Pierre Marie Auguste, a distinguished French naturalist, was the son of a schoolmaster, and was born at Montpellier in 1761. He was educated at Montpellier for the medical profession; and such was the estimation of his abilities in the university, that when only eighteen years of age he was appointed to fill a professor's chair. So great, indeed, was his reputation, that a few years afterwards he was admitted a member of the Academy of Sciences by a unanimous vote, a circumstance till that time without example in the annals of that learned body. Botany seems to have been the science to which he was at first chiefly devoted; and he laboured with much zeal to establish the system of Linnæus in France. With this view, as well as for his own improvement, he went to Paris, and visited the various museums and collections. He next came to England, and was admitted in 1782 an honorary member of the Royal Society. It was at this period that he published at London his work on fishes, describing the most rare species, under the title of Ichthyologia, seu Piscium Descriptiones et Icones. On his return to Paris he was appointed perpetual secretary to the Society of Agriculture, an office which the intendant Berthier de Sauvigny resigned in his favour.
In 1789 he was nominated a member of the Electoral College of Paris, an office which required him to serve as magistrate whenever his colleagues were in need of assistance in the exercise of their functions; and on the first of these occasions, as he was proceeding to the Hôtel de Ville, he had the misfortune to see his friend and protector Berthier harshly murdered by the populace. His own life was frequently in peril during the tumults that ensued, and when he had the charge of superintending the supply of provisions for the capital. In 1791 he had a seat in the legislative assembly; but, disgusted with politics, he quitted Paris the year following, and repaired to his native city. Persecution followed him in his retreat, and he was glad after many dangers to effect his escape to Madrid, where he was liberally assisted by the literati of that city. The malignity of the French emigrants, however, who could not pardon his having held any office under the revolutionary government, still pursued him, and drove him from Spain, and afterwards from Lisbon, where he had sought an asylum. At last he went out as physician to an embassy which the United States sent to the emperor of Morocco; and on this occasion his friend Sir Joseph Banks, informed of his distresses, remitted him £1,000. After residing for some time at Morocco, he obtained from the French directory permission to return to France; and was appointed by them consul at Teneriffe, where he resided for two years. On his return in 1797 he was chosen member of the institute, and was reinstated in his botanical professorship at Montpellier, with the direction of the botanical garden.
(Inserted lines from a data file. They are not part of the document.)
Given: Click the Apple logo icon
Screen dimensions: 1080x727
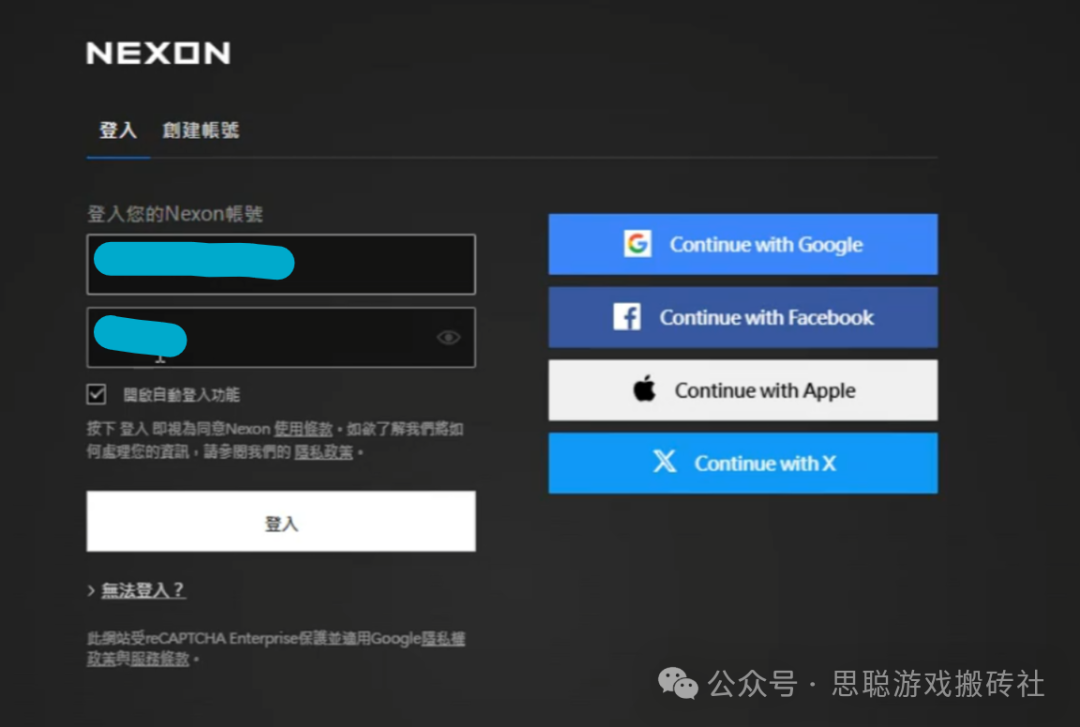Looking at the screenshot, I should coord(645,390).
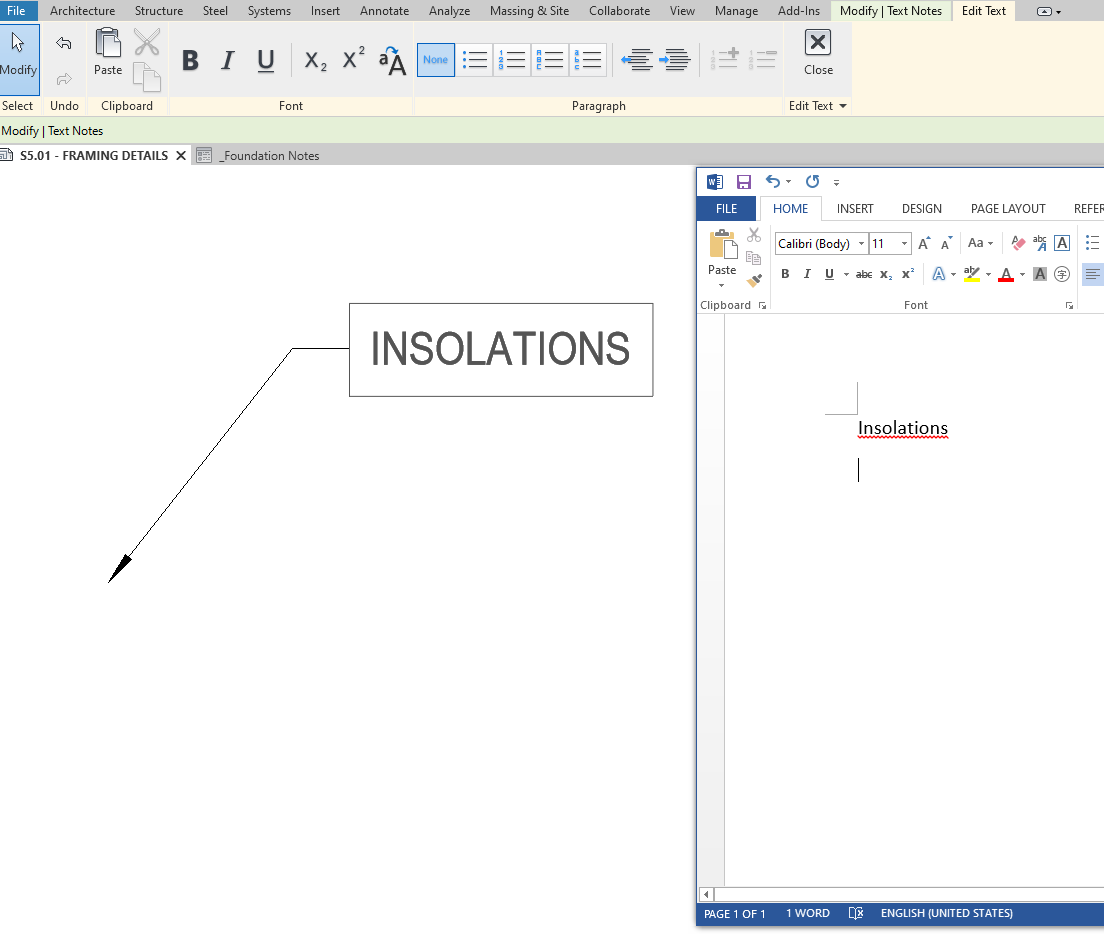1104x944 pixels.
Task: Apply strikethrough in Word's Font group
Action: coord(863,273)
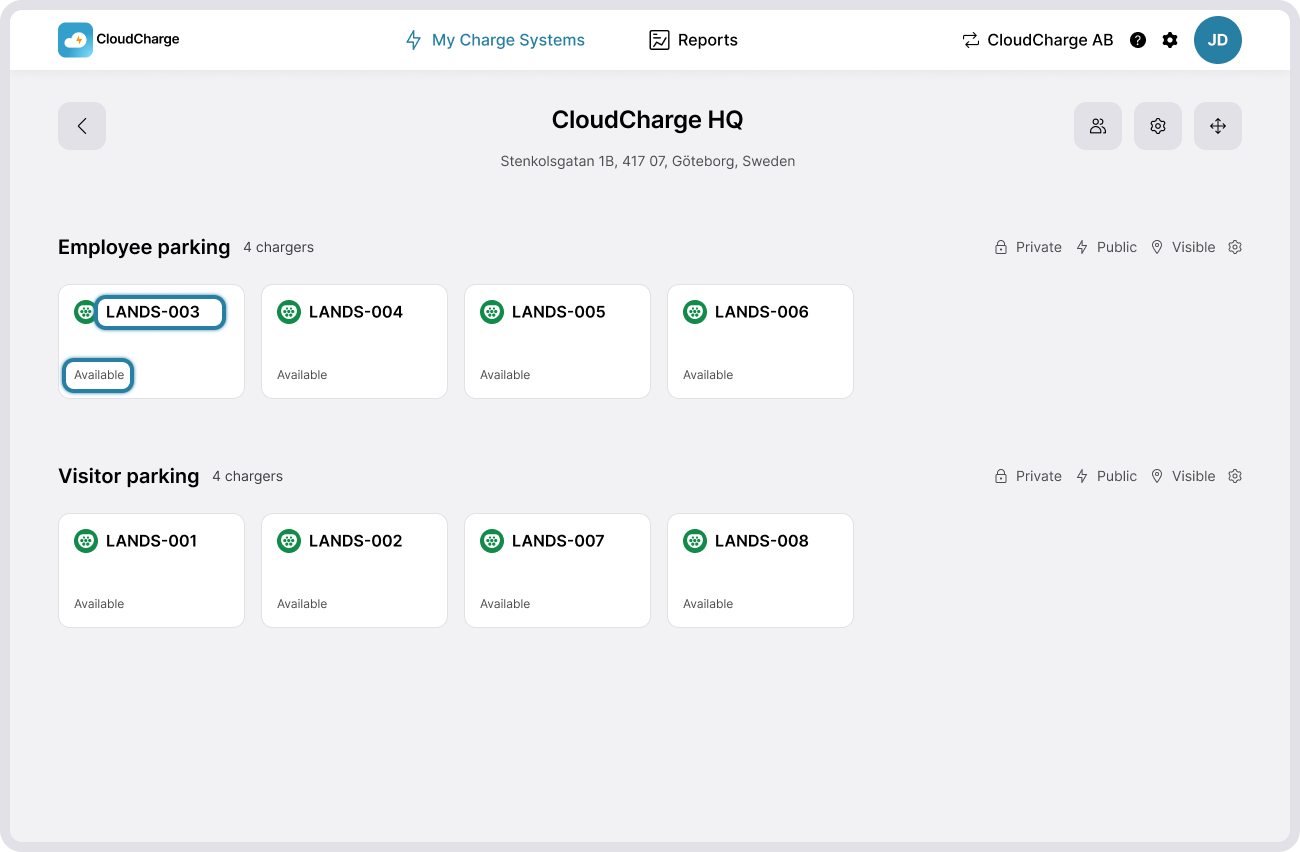Screen dimensions: 1300x852
Task: Open the Visitor parking group settings gear
Action: click(1234, 476)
He was afterwards elected a member of the legislative body, but died of apoplexy on the 27th July 1807. France is indebted to him for the introduction of the Merino sheep and Angola goats.
Besides the work on fishes, already noticed, the following are his principal productions: Varia Positiones circa Respirationem, Montpellier, 1788; Essai sur l'Histoire Naturelle de quelques espèces de Monkeys décrites à la manière de Linné, Svo, 1784, which is a translation of a Latin work on the monkeys, the original of which appeared in German in 1783; Essai sur l'Éducation du Chevalier à l'Usage des Cultivateurs, 2 vols. 12mo, Paris, 1787-8; Notice pour servir à l'Histoire de l'École de Médecine de Montpellier pendant l'An VI, Svo, Montpellier, 1795. He was also a conductor, conjointly with Parmentier, Dubois, and Lefebure, of La Feuille du Cultivateur, in 8 vols. 4to, published in 1788 and the following years.